:: Set problem ::
Copy the items from the first one through the line that contains "Nous joindre (64, 2475)", changing "Page" to "Compte" wherever it occurs and leaving everything else as it is.

○ ○ ○ ○

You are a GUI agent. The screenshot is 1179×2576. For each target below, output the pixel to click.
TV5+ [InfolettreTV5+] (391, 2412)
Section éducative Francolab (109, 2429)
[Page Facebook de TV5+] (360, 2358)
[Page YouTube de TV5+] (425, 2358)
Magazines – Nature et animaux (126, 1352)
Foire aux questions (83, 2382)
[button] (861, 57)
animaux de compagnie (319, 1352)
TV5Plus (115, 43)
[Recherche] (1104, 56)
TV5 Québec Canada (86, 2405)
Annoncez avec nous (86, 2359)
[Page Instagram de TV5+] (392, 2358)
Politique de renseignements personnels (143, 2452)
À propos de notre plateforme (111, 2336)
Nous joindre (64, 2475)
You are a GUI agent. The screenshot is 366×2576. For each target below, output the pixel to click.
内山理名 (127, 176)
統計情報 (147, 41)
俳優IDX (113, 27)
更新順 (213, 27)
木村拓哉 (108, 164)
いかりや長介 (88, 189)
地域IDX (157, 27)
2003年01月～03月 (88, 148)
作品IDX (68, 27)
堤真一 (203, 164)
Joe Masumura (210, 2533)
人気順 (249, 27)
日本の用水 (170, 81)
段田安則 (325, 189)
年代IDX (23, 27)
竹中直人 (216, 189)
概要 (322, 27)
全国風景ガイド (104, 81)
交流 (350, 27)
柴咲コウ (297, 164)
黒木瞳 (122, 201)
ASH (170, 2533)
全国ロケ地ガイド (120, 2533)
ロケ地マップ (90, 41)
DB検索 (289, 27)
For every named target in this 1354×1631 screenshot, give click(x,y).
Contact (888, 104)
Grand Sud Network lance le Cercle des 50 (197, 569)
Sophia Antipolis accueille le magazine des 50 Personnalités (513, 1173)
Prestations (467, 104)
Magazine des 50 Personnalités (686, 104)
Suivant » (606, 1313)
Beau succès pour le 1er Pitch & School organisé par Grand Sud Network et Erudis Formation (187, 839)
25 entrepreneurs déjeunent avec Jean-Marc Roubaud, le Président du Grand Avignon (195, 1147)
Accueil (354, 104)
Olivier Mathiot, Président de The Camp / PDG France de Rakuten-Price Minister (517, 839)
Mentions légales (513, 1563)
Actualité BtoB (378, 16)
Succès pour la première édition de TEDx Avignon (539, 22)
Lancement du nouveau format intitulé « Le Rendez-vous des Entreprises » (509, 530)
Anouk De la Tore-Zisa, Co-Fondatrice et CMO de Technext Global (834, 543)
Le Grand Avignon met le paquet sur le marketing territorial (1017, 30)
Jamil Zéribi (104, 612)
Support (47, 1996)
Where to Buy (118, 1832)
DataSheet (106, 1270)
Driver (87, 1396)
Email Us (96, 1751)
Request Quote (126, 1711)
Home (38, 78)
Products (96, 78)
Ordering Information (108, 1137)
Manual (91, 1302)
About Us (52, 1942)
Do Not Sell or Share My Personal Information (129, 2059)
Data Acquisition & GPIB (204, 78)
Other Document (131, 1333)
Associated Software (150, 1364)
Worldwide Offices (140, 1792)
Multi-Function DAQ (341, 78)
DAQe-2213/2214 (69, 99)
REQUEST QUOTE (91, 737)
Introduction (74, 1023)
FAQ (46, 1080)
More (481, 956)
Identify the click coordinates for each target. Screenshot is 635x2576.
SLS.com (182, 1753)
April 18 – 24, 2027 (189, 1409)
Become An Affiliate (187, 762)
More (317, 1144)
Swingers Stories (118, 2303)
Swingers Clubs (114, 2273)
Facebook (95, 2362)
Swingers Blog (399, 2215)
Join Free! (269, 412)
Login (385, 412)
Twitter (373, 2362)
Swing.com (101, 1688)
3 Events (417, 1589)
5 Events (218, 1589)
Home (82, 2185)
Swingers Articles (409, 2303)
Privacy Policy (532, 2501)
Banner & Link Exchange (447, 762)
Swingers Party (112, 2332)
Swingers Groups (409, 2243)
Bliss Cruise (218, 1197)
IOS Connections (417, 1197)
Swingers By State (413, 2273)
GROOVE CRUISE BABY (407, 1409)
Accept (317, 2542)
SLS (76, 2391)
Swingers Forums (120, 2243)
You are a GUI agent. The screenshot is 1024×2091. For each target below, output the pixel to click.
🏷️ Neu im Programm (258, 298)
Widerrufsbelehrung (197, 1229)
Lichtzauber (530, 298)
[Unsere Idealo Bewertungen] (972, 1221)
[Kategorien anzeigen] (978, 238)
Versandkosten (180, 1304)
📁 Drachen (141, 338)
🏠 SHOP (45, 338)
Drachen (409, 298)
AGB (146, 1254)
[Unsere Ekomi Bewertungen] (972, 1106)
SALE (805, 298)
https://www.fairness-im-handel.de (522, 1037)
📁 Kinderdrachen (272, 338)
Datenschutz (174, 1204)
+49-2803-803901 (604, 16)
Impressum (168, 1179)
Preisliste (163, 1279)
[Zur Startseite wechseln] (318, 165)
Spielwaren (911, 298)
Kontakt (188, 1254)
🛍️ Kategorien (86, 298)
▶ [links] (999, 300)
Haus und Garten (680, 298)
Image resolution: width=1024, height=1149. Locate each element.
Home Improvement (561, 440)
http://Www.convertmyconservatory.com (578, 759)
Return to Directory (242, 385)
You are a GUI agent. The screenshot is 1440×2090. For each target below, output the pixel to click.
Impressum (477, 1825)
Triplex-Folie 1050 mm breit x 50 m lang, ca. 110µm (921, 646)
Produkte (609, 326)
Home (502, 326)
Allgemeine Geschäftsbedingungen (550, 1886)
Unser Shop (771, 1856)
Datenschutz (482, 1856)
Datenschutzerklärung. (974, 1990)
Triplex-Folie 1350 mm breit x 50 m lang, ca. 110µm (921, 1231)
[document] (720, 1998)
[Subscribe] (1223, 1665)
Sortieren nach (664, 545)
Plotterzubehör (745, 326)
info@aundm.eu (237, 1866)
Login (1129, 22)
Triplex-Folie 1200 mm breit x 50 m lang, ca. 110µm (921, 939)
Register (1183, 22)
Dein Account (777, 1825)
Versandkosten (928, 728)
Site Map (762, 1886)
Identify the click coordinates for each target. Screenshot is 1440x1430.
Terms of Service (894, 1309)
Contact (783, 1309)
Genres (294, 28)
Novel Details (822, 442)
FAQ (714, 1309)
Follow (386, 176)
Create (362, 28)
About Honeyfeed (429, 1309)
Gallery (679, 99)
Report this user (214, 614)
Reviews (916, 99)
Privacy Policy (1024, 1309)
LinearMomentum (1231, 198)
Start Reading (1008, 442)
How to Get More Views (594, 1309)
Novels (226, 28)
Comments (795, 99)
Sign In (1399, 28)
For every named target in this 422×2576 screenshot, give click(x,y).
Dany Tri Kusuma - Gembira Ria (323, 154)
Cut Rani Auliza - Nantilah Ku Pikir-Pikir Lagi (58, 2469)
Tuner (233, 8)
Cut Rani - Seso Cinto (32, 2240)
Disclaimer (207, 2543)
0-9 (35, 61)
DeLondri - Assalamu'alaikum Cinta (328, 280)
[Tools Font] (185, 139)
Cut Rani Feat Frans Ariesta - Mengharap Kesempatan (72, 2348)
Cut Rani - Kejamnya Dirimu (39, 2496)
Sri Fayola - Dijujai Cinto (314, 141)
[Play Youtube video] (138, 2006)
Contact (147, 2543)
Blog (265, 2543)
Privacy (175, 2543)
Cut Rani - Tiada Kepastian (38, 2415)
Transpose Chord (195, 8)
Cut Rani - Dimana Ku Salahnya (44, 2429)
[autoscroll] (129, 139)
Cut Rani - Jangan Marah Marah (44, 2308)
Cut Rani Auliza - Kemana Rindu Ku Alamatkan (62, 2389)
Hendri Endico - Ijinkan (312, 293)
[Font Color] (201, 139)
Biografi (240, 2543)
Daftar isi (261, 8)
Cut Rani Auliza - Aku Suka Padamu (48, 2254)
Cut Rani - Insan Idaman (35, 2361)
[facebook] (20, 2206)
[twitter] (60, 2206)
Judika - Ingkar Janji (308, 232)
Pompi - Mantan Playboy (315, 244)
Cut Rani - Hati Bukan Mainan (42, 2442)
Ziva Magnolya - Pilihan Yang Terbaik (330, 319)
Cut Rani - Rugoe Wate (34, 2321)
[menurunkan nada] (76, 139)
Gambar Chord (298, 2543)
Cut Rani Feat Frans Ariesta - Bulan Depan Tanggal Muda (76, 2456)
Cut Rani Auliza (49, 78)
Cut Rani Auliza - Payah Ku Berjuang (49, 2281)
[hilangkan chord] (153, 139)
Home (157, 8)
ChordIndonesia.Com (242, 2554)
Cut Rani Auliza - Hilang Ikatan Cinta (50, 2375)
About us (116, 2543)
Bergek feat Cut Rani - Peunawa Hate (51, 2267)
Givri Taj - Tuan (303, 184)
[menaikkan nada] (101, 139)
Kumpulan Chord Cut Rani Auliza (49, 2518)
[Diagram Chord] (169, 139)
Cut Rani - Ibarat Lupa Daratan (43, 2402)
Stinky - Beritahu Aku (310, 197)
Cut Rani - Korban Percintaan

○ ○ ○ ○

:: Solution to the problem ::
You are a GUI agent. The screenshot is 1179×2576. For each target below, output the pixel to click.
TV5+ [InfolettreTV5+] (391, 2412)
Section éducative Francolab (109, 2429)
[Compte Facebook de TV5+] (360, 2358)
[Compte YouTube de TV5+] (425, 2358)
Magazines – Nature et animaux (126, 1352)
Foire aux questions (83, 2382)
[button] (861, 57)
animaux de compagnie (319, 1352)
TV5Plus (115, 43)
[Recherche] (1104, 56)
TV5 Québec Canada (86, 2405)
Annoncez avec nous (86, 2359)
[Compte Instagram de TV5+] (392, 2358)
Politique de renseignements personnels (143, 2452)
À propos de notre plateforme (111, 2336)
Nous joindre (64, 2475)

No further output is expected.